* TASK INPUT:
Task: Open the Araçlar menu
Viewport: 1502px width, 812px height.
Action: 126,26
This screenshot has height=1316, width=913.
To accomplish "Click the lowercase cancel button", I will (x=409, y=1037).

* PROBLEM DESCRIPTION: All lines from the one containing "This screenshot has height=1316, width=913." to the end of the records are to be duplicated exactly, and no other lines are to be given.

* EXERCISE OUTPUT:
This screenshot has height=1316, width=913.
To accomplish "Click the lowercase cancel button", I will (x=409, y=1037).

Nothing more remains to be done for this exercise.